Our study has several limitations. First, validation on clinical video is a clear next step, although accruing a corpus of carotid injury video would likely require substantial national efforts. Second, individualized models are required which incorporate surgeon experience, response to hemorrhage, and patient specific factors into a predictive model. This is a necessary step in the development of deep learning models and for human-AI teaming. Concepts such as the ‘OR Black Box’ may be able to incorporate factors which may not be captured in purely intraoperative video (e.g. a surgeon’s appropriate response to an injury)70. Additionally, results from carotid injuries may not transfer to other vascular injuries, and vascular injuries differ from other adverse events.

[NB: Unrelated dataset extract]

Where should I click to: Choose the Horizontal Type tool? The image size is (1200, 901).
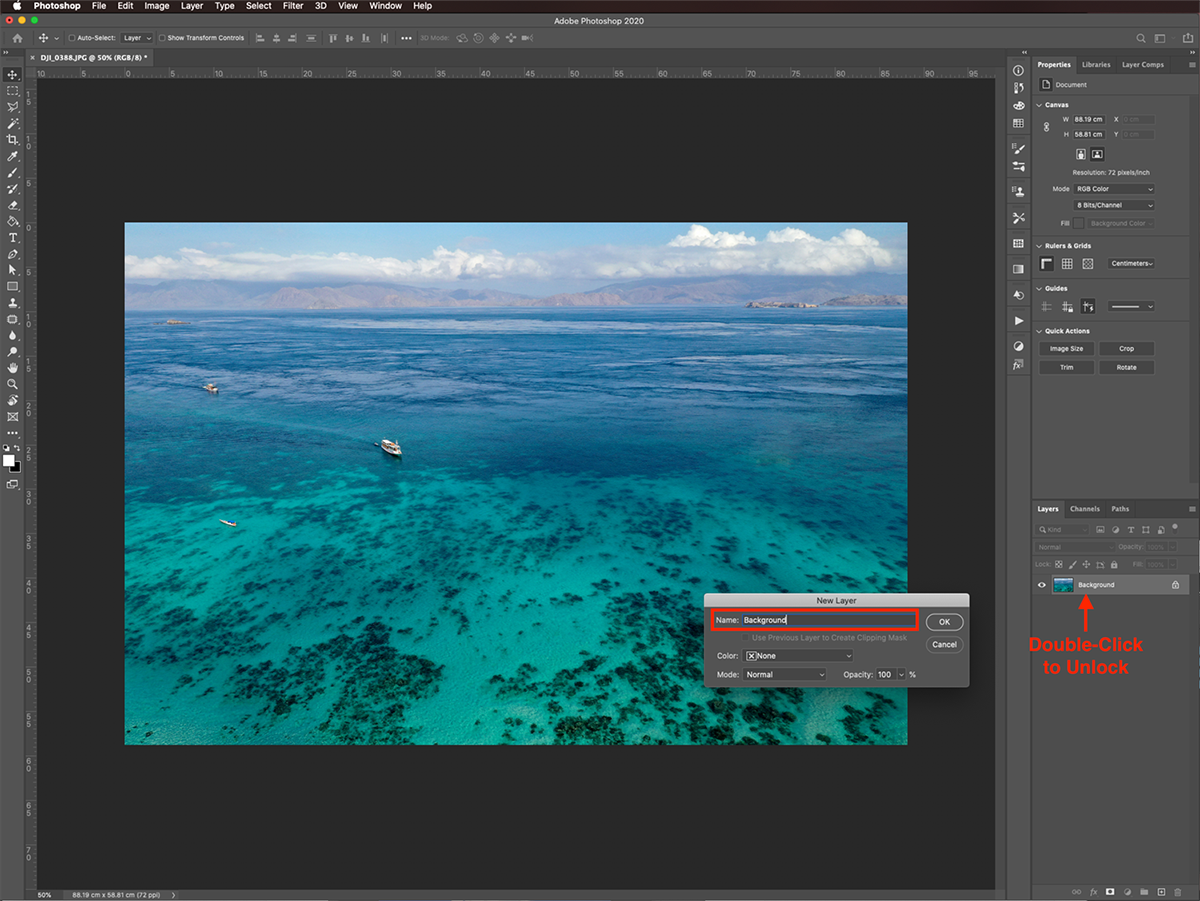coord(13,238)
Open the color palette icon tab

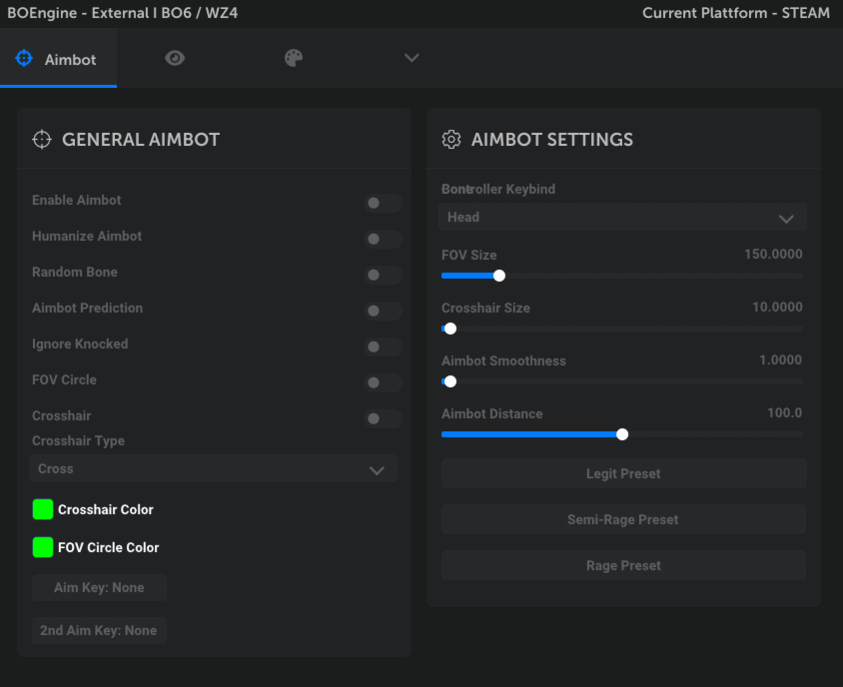pos(293,59)
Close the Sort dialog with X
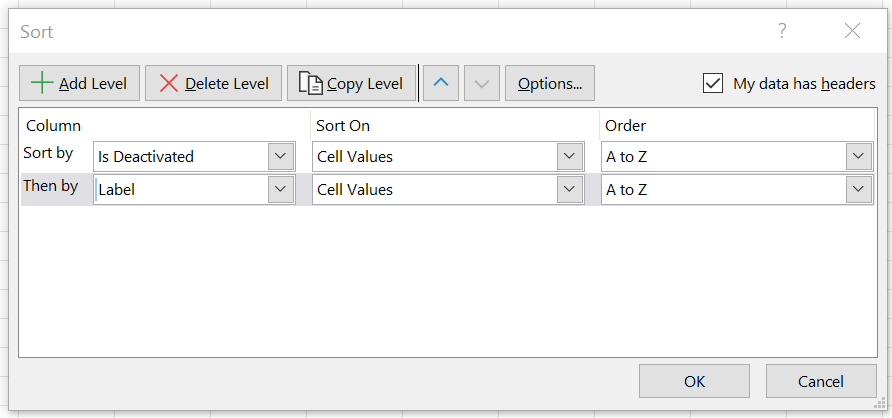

Finally, this task was performed in a constrained, simulated environment, with clear endpoints; this is of course far removed from realities of clinical practice. Rather than diminishing our results, these complementary challenges showcase the depth of unmet need within surgical-video data science. Separately from these study design limitations, SOCALNet ingests ground truth tool annotations as input, which requires pre-processing of data and is thus not fully automated71,72,73. The lack of curated surgical video datasets remain a major limitation for future work.

Conclusion

Experts and a neural network can predict the outcome of surgical hemorrhage from the first minute of video of the adverse event. Neural network-based architectures can already achieve human or supra-human performance at predicting clinically relevant outcomes from video. To improve outcomes of surgical patients, advances in quantitative and predictive methods should be applied to newly collected video datasets containing adverse events.